P.S. As I am sure all of you know, Thanksgiving is tomorrow. For starters, that means that I am posting this from the comfort of home on my own dainty little laptop and not fighting my savage classmates for a computer (I swear, our school library is like a scene from Lord of the Flies, just without the cool face paint.) *cough* Anyway, I would like to wish all of you a Happy Thanksgiving. I want all of you to eat until you EXPLODE! Wait! If you do that, you can't come back next week to talk about books with me. I don't want all of my readers to kill themselves with gluttony. So maybe just eat all you can hold. And pass me a piece of pumpkin pie while you're at it. Well, I was hoping for a bigger piece, but thank you. *sprints away with an abundance of pie*


Next Week: I should wrap up my Zella Kate Presents: The Medieval/Renaissance series with *drum roll* Hamlet! I am a huge Shakespeare fan, and Hamlet is probably my favorite Shakespearean play. I cannot wait to review it! Don't fear, if you're not fan of Billy, I will offer some tips that, even if they don't help you love Shakespeare, will help you understand and appreciate his work.


  1. This is so weird. I always say to myself, "Hmmm. I havn't checked on Zella's blog lately. I hope she has a new post up!" and then come here to find you posted only an hour ago!

    Anyhoo... I've read Anthem. I thought it was really interesting! The ending was bizarre.

    I love pie too! Pumpkin is fine, but I like apple better. And peach! Yay for Thanksgiving!

    Nice blog!

  2. Here's your pie.
    I have a friend who's crazy about Ayn Rand. I'll have to ask her about this. :D Thanks!
    Can't wait for Hamlet! I love it. :D

  3. Laura, Thanks! Yes, I thought Anthem was quite interesting - I've ever read anything quite like it.

    I love peach and apple pie too. Pecan pie is excellent too. Now I have made myself hungry. ^^

    Scott, Thanks for the pie. :D My cousin is a huge Ayn Rand fan too. This will probably be our topic of discussion tomorrow.

  4. "And pass me a piece of pumpkin pie while you're at it. Well, I was hoping for a bigger piece, but thank you. *sprints away with an abundance of pie*" LOL oh my word, I can see it! Trench coat, hat pulled low, pie tucked tightly against you as you scurry away into the night to eat pie. : D This book is now in my library waiting list...which is growing longer to my amusement. Btw, pumpkin pie is amazing, as is apple but still. Thanks for the review!
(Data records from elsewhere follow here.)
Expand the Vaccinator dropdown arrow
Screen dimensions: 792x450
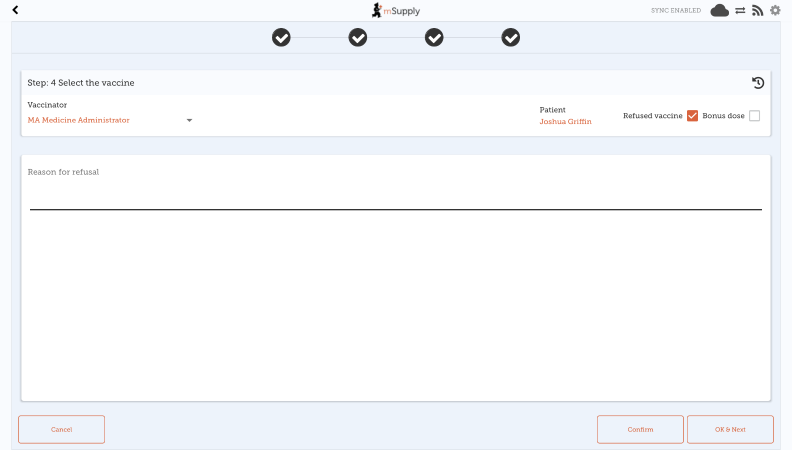[189, 120]
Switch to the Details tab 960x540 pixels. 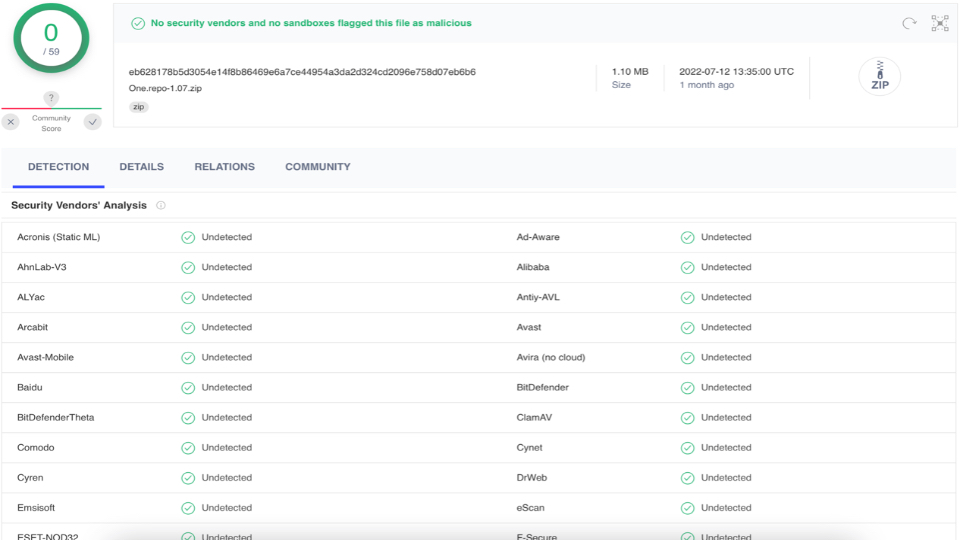[x=141, y=167]
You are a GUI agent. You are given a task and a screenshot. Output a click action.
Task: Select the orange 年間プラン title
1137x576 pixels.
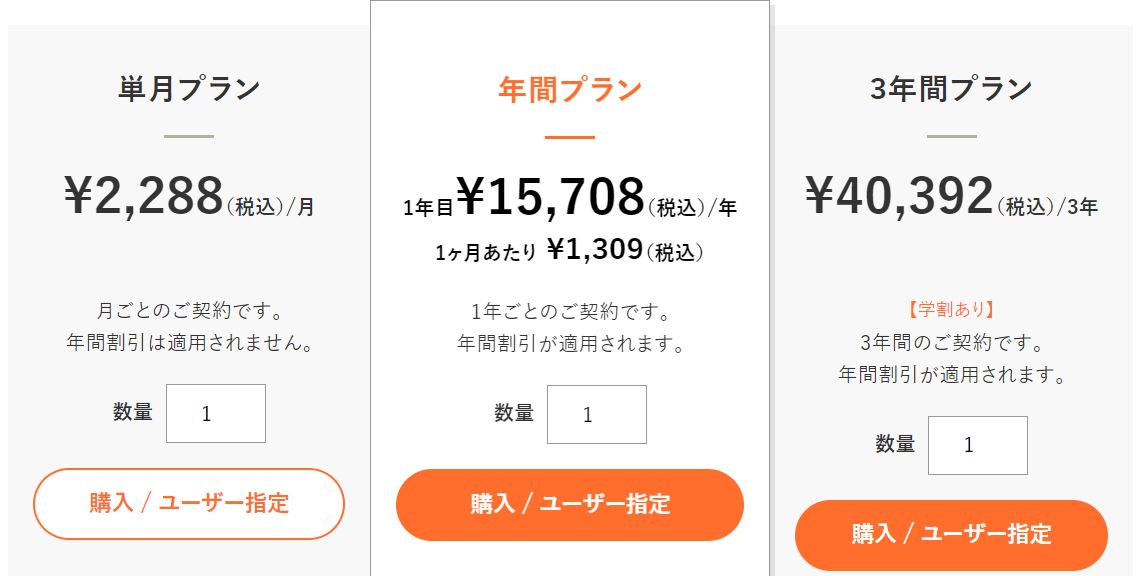click(x=570, y=90)
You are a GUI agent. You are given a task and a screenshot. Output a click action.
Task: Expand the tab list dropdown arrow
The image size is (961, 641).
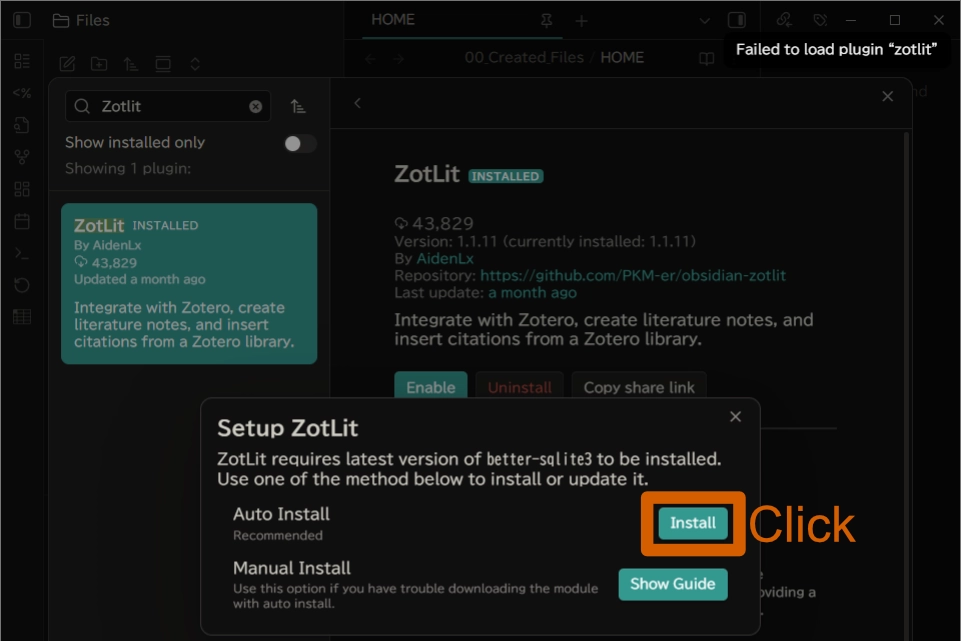point(704,20)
  5. Rebecca, your image of me in the trench coat made me LOL! I am still giggling as I type. :D

    You're welcome! I hope you enjoy it! Let me know what you think of Anthem. :)

  6. OMGGGG....

    I am late but this was a great post!!! I thank you profusely for the nice mention.
    And I am glad to help you anytime in your literary pursuits. :)

    Yes, the last chapter is perhaps the greatest deviation (and the one I least liked), and I also don't necessarily agree with all of Rand's ideologies, but the audacity of her writing talent simply cannot be denied.
    The book just caught me at the first sentence, "It is a sin to write this," and I have been hooked ever since.

  7. Math is a Plentiful Harvest, you're welcome! Thanks for recommending it. I loved it! (Although I agree the final chapter was probably my least-favorite part. It was very interesting though.)

    That first line is what hooked me too! The plural "we" was a narration technique that I really enjoyed as well.